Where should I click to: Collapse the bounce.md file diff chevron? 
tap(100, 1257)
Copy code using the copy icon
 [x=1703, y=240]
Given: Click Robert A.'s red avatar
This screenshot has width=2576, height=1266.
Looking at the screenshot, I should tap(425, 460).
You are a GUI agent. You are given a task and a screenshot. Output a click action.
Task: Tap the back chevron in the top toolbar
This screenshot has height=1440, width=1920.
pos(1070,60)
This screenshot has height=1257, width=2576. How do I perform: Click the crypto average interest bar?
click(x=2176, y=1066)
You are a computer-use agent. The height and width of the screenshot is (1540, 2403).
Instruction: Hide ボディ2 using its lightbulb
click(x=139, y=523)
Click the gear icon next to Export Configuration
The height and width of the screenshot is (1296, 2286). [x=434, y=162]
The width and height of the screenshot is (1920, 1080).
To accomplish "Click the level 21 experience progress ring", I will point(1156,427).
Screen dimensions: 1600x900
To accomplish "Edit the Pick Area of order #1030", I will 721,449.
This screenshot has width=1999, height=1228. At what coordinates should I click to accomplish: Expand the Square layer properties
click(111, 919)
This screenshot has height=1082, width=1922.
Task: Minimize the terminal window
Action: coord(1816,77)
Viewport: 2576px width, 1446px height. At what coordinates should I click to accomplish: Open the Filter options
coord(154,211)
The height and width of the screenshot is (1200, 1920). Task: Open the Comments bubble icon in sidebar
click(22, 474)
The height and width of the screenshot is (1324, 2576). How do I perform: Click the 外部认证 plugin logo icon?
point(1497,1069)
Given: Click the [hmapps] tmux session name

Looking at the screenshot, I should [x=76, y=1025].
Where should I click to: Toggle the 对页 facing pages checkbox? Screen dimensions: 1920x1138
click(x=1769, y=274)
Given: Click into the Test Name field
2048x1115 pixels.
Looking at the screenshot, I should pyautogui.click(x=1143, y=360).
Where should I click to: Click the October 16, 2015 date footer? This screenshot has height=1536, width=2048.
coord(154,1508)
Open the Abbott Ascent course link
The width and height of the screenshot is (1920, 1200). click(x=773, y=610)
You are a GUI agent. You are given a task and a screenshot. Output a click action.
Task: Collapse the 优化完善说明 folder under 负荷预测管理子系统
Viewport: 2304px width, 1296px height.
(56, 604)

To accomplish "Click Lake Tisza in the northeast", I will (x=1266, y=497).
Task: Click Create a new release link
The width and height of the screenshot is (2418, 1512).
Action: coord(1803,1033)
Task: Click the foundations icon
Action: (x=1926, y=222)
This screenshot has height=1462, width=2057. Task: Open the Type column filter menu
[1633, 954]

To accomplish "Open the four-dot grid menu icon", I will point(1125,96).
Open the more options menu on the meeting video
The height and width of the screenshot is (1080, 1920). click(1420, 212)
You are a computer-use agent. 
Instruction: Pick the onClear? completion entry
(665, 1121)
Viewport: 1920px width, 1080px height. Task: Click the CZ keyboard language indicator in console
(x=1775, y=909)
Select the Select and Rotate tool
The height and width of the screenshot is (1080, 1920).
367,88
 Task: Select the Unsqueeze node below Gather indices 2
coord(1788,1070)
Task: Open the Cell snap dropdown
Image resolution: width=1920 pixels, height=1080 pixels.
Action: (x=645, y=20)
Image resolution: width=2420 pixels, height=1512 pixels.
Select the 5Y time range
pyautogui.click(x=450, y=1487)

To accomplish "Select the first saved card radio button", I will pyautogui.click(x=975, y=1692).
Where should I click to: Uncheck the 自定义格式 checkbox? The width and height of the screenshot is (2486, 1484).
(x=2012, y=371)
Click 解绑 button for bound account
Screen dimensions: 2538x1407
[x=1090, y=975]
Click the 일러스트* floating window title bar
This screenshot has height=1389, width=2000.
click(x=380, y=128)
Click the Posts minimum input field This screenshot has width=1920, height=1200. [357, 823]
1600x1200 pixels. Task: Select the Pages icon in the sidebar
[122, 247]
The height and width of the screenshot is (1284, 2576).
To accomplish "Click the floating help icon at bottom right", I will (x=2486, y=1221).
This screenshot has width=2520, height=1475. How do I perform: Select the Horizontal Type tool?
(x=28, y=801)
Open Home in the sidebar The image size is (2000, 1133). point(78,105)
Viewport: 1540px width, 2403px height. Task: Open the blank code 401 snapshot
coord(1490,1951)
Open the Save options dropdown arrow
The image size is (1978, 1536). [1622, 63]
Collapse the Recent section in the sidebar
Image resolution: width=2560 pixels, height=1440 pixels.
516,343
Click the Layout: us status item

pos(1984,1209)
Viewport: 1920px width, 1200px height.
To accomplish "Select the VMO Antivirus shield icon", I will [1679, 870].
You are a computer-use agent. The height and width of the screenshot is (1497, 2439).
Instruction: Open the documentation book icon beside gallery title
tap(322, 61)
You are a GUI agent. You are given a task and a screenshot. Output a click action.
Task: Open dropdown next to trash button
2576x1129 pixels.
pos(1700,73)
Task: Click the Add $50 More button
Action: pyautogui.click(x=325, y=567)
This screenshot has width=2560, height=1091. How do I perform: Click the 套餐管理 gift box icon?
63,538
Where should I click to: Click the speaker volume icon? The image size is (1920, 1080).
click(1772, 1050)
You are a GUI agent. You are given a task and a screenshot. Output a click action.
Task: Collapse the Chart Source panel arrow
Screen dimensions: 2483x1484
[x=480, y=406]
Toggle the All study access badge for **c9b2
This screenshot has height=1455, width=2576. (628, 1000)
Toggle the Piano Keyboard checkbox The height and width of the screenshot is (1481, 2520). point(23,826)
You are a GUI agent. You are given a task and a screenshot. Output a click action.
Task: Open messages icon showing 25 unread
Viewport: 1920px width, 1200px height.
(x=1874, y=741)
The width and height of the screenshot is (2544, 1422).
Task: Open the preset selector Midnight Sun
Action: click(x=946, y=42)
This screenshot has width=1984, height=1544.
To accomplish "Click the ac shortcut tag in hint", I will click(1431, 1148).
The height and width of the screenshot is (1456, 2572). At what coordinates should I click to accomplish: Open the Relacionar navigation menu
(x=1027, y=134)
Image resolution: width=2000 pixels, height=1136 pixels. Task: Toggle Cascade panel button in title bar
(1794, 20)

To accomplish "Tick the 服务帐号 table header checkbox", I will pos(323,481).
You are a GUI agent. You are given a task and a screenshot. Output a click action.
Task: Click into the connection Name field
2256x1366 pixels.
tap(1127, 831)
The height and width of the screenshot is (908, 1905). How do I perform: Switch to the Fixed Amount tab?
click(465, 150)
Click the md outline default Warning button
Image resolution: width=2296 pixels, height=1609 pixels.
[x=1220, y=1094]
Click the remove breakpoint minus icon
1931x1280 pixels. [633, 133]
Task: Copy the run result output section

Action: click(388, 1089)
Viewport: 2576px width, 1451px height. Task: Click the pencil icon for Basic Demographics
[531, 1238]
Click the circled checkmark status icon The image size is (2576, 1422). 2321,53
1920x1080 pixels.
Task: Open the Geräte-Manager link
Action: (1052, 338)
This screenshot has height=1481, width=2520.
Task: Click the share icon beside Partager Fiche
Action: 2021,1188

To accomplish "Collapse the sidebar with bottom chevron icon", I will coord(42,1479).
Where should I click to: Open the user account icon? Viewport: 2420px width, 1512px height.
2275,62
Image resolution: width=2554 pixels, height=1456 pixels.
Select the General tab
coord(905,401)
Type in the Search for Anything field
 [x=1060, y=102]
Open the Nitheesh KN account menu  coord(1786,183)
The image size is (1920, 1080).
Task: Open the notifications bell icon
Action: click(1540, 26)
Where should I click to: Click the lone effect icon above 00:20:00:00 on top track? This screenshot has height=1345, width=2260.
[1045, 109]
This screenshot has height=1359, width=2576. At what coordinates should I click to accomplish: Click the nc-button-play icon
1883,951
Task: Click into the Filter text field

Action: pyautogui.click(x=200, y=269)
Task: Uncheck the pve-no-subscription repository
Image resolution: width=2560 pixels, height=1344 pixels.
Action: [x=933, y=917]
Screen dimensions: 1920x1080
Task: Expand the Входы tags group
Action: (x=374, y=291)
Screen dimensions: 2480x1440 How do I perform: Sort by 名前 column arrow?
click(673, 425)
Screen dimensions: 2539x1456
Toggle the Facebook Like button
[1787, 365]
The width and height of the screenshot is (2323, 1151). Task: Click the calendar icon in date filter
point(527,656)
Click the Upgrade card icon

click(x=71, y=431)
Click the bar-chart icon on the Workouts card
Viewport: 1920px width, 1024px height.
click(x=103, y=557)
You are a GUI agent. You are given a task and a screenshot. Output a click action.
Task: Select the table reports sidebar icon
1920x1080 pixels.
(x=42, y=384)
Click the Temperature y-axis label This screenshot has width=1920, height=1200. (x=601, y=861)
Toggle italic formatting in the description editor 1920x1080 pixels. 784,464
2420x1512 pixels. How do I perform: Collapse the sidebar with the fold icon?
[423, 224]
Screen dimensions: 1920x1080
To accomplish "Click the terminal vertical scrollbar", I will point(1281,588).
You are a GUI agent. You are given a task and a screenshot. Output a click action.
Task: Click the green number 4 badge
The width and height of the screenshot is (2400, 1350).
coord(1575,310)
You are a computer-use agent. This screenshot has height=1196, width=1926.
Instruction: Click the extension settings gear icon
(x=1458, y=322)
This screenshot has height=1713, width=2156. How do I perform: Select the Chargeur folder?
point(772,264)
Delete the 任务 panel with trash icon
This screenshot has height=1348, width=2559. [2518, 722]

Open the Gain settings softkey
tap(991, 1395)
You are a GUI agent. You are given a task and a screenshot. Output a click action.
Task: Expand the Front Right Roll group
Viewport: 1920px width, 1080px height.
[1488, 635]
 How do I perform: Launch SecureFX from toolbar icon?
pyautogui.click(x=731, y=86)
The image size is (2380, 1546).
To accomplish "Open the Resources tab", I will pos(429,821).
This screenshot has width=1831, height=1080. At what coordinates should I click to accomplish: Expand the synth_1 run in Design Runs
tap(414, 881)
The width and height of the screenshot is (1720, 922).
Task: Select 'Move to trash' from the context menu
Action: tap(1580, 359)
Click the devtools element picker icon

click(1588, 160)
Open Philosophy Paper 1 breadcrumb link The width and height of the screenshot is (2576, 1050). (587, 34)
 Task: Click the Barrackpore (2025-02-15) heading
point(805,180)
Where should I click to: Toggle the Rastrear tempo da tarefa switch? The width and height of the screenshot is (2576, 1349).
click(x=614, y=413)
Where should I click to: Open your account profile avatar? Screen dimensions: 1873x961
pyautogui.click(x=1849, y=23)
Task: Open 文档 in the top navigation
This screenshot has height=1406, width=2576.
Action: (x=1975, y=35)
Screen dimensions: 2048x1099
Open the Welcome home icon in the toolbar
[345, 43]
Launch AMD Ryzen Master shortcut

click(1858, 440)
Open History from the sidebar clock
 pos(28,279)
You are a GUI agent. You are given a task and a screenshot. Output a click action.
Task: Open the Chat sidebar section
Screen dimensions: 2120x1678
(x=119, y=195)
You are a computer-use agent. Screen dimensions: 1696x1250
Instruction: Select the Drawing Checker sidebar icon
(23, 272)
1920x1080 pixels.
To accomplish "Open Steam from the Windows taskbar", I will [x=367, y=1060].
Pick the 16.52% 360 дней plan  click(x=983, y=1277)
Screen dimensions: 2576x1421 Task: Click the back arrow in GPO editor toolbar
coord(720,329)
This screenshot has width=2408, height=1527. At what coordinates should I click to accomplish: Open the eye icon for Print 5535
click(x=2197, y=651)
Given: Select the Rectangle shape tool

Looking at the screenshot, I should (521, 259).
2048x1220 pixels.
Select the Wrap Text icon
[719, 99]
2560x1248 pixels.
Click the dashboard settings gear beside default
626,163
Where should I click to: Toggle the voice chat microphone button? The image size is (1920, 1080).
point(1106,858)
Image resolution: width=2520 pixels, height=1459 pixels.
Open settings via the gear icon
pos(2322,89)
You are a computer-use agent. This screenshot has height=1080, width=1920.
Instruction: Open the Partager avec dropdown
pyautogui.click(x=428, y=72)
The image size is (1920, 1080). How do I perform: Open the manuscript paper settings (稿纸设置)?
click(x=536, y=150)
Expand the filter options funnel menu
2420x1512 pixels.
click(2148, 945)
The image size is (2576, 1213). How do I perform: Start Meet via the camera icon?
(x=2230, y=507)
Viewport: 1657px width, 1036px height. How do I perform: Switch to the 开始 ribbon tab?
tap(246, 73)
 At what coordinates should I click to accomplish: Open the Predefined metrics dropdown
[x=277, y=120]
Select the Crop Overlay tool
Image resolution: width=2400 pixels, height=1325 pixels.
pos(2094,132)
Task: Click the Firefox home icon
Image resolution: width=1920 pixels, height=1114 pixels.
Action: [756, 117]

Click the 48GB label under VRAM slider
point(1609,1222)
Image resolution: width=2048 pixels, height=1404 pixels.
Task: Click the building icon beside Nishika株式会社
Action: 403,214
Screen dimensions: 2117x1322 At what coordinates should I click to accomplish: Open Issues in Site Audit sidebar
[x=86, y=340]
- - - - -
Return all lines from the data above with "floating" in them.

Click the 일러스트* floating window title bar
To accomplish "Click the floating help icon at bottom right", I will (x=2486, y=1221).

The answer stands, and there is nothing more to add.